Tuesday, September 28, 2004

Reflection

(I've been saving this post as a draft since sunday, trying to get the words right. Like with most of my college term papers, the "aw screw it, it's fine" point has been reached)

Ever have the feeling like you finally know what you've been doing wrong and why you're in the funk you've been in? But it's a little late in the game to prevent some of the side effects of your actions? This is the feeling I've been having the last couple of days.

I have an attitude problem. I often expect the worst out of people and creating unrealistic expectations on the people around me, so that when I'm disappointed I can turn around and say "there! I was right!" So when I went through the most recent breakup a month ago, the girl in question wanted to remain friends. This wasn't a scenario that I have a lot of familiarity with. I was distrustful and leaned on her to hard, while at the same time got uptight and stopped listening, the very things that make me appealing as a good friend in the first place. She got impatient and stressed over me and some other things going on in her life. I didn't take the time to get over the loss of a romantic relationship, and was perpetually wanting more out of a regular friendship, then both of us getting frustrated when neither of us were getting what we wanted.

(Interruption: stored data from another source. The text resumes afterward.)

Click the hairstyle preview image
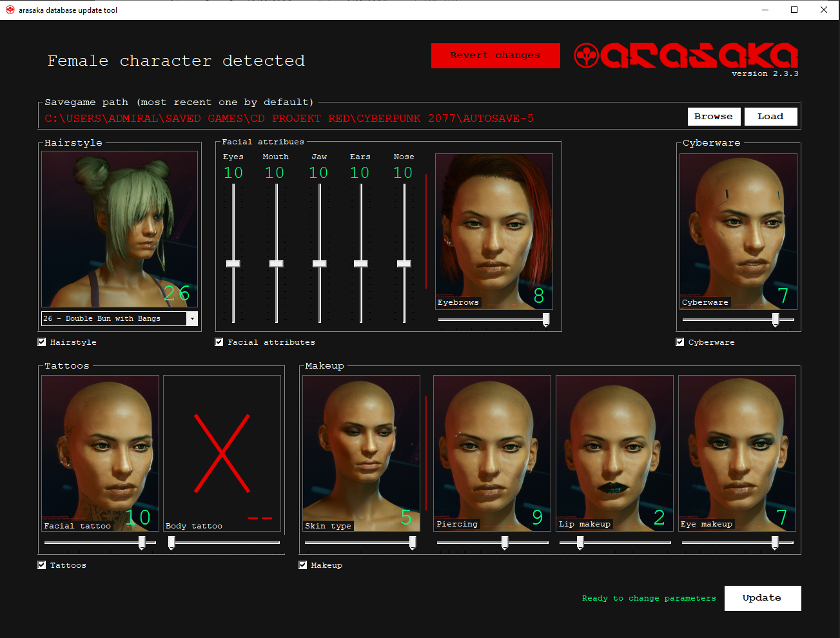 (120, 229)
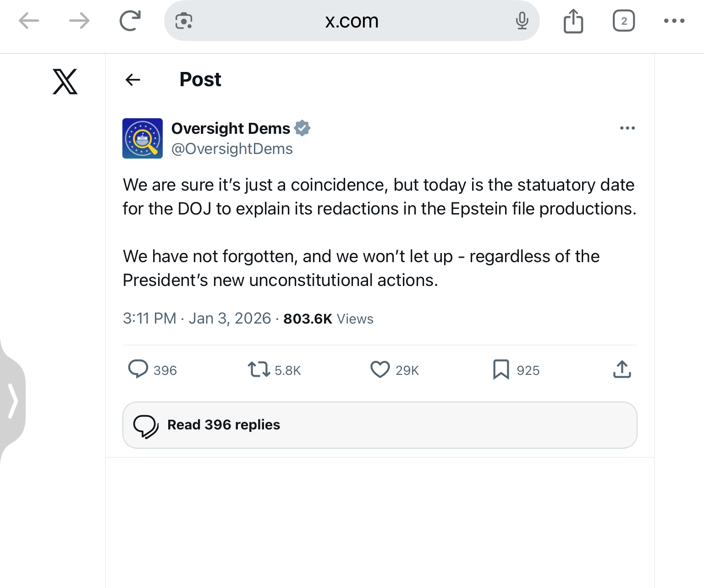Go back using the Post arrow
Image resolution: width=704 pixels, height=588 pixels.
coord(133,80)
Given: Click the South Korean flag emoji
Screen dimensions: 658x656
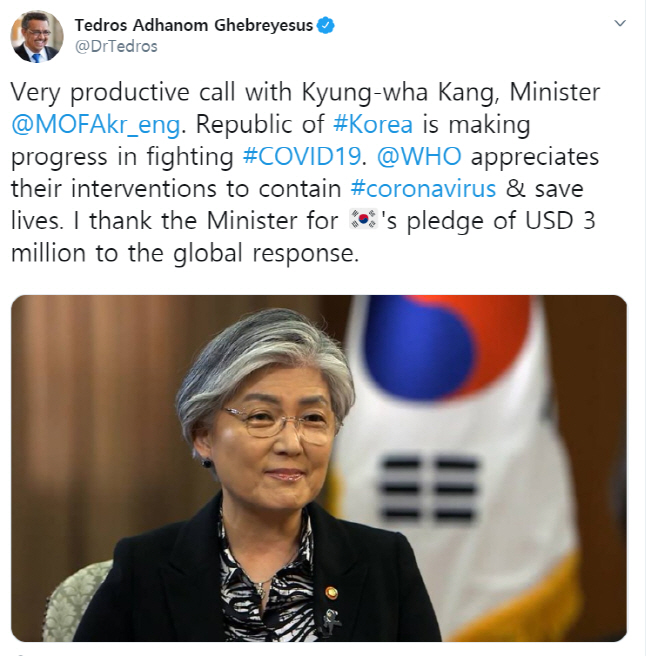Looking at the screenshot, I should [x=363, y=220].
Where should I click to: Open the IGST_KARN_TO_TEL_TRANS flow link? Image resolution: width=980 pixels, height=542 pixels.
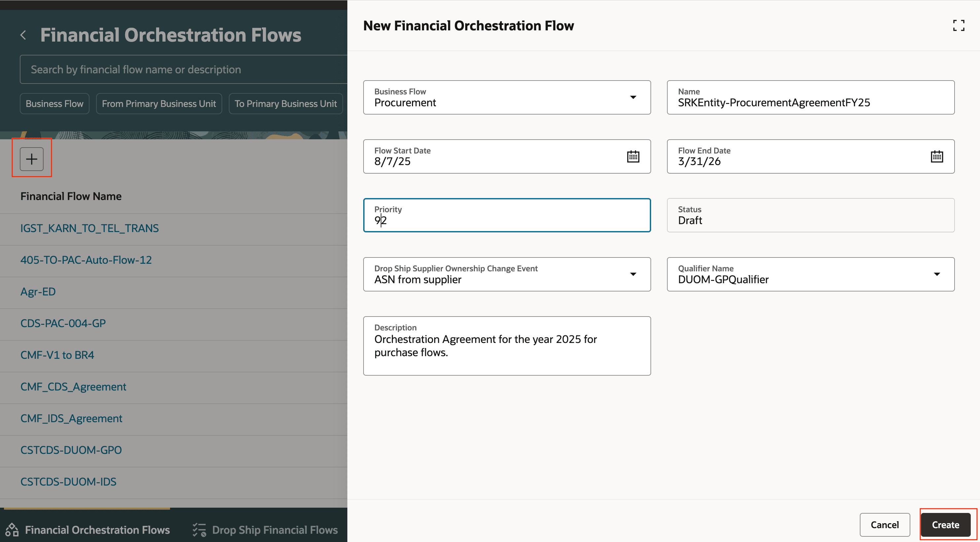click(x=89, y=228)
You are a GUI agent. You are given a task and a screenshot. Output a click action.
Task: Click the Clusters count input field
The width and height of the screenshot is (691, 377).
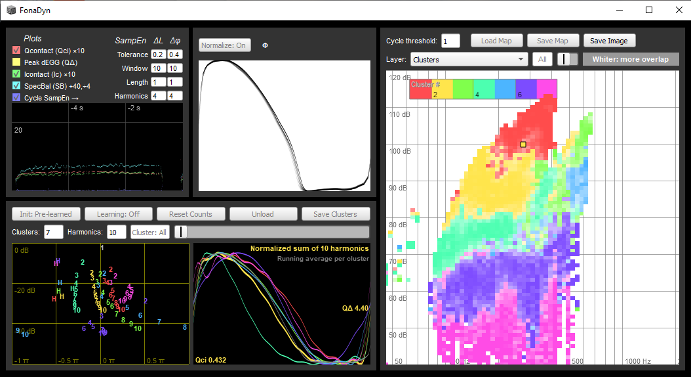[53, 232]
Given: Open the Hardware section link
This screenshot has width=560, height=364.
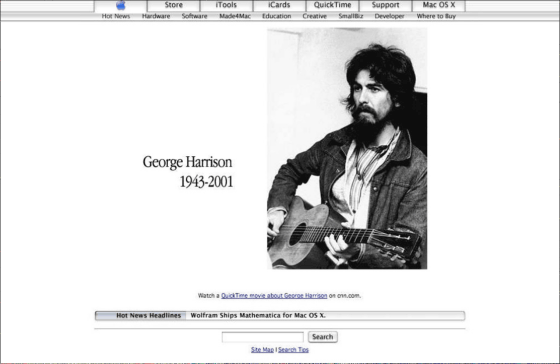Looking at the screenshot, I should pyautogui.click(x=156, y=16).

The irony is that both of us set things up and made the choices we did because we both really did want to be friends, real friends. But sometimes when you try and force something, you break it. I sure hope that the damage isn't permanent, especially now that I can honestly say I get it. It's sadly funny that now when things have blown up and such that I finally take the chance to relax, take a deep breath, and really listen to what she was telling me... and realize that I don't know as much as I think I do.

I'm happy right now. For no other reason than I choose to be. Whoever is reading this, I sure hope you're happy too. Life really is beautiful when you look up at the clouds instead of focusing on the mud that's on your feet.